Y luego llegó Dave, mi marido, del trabajo, vio a Leo gateando por el suelo mordiendo las patas del sofá y soltó: "Ah, genial, es un bebé dinosaurio. Voy a pedirle por internet una de esas máscaras animatrónicas de 200 dólares de la película".
Yo estaba cansadísima. Un cansancio que calaba hasta los huesos. Solo quería tomarme mi café y tal vez ir al baño a solas, pero en lugar de eso vivía con un diminuto depredador prehistórico que se negaba a comer cualquier cosa que no tuviera forma de hoja.
En fin. El caso es que, si ahora mismo estás sobreviviendo a la fase de bebé dinosaurio, te entiendo. He estado en las trincheras. Y todo el mundo te va a dar consejos horribles y contradictorios sobre cómo manejarlo.
Lo que mi pediatra me dijo realmente sobre los rugidos
Evidentemente, lo llevé a su revisión de los 3 años sintiéndome como un fracaso absoluto de madre porque mi hijo ya ni siquiera respondía a su nombre. Literalmente teníamos que llamarlo bebé d solo para que nos mirara. Ni Leo, ni nada. Bebé d. Era humillante, especialmente en público.

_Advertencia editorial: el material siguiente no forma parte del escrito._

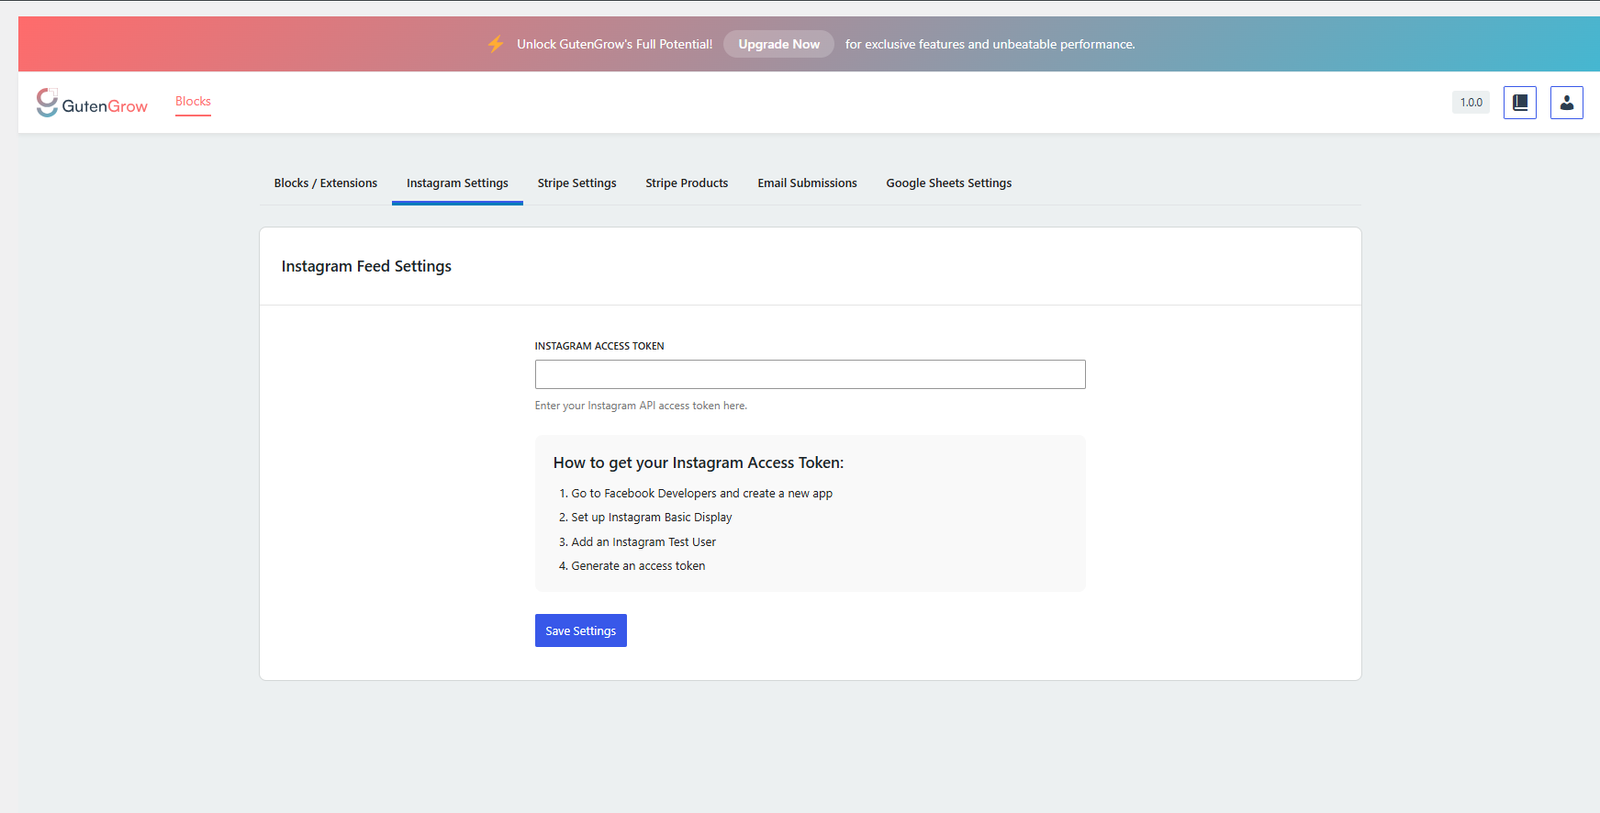Switch to the Blocks / Extensions tab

Me senté allí, en esa pequeña y aséptica consulta, intentando limpiar una mancha de algo pegajoso no identificado de mis vaqueros, y le confesé a la Dra. Aris que mi hijo era básicamente salvaje. Esperaba que me diera un volante para un especialista en comportamiento o que me dijera que lo había estropeado por dejarle ver demasiada televisión aquel día que tuve migraña.

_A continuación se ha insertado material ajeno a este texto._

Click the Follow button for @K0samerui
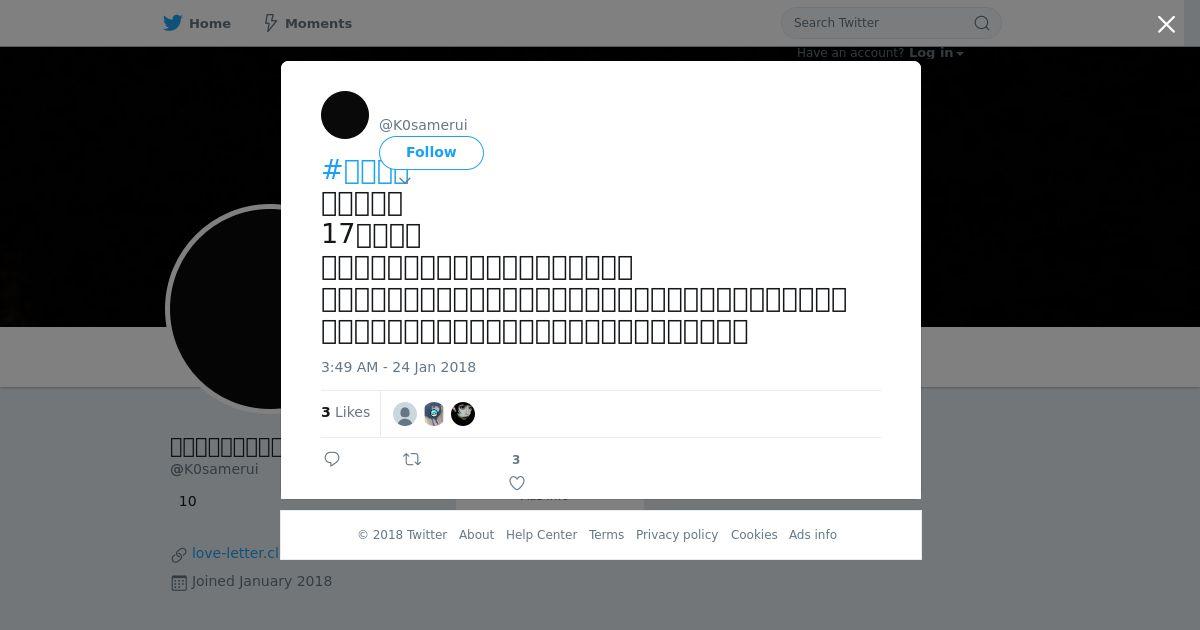pos(431,152)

En lugar de eso, se echó a reír. Me dijo que es como un estallido cognitivo totalmente normal. Por lo visto, un gran porcentaje de niños pasa por esta fase de obsesión intensa, generalmente con dinosaurios o trenes. Probablemente estoy destrozando la explicación científica real aquí, pero por lo que entendí, ¿tiene algo que ver con que sus cerebros están creando conexiones para la concentración profunda y la función ejecutiva? Dijo que cuando memorizan qué dinosaurio come carne y cuál come plantas, están construyendo unas vías neuronales increíblemente fuertes. Se convierten en los "expertos" en algo, lo que les hace sentirse enormes y poderosos en un mundo donde normalmente son pequeñitos e indefensos.
Así que los rugidos no significan que sea un sociópata. Solo está descubriendo cómo aprender. Lo cual me hizo sentir ligeramente mejor cuando me mordió el tobillo esa misma tarde.
La auténtica pesadilla de encontrar un disfraz de bebé dinosaurio
Hablemos un momento del complejo industrial de los disfraces, porque madre mía.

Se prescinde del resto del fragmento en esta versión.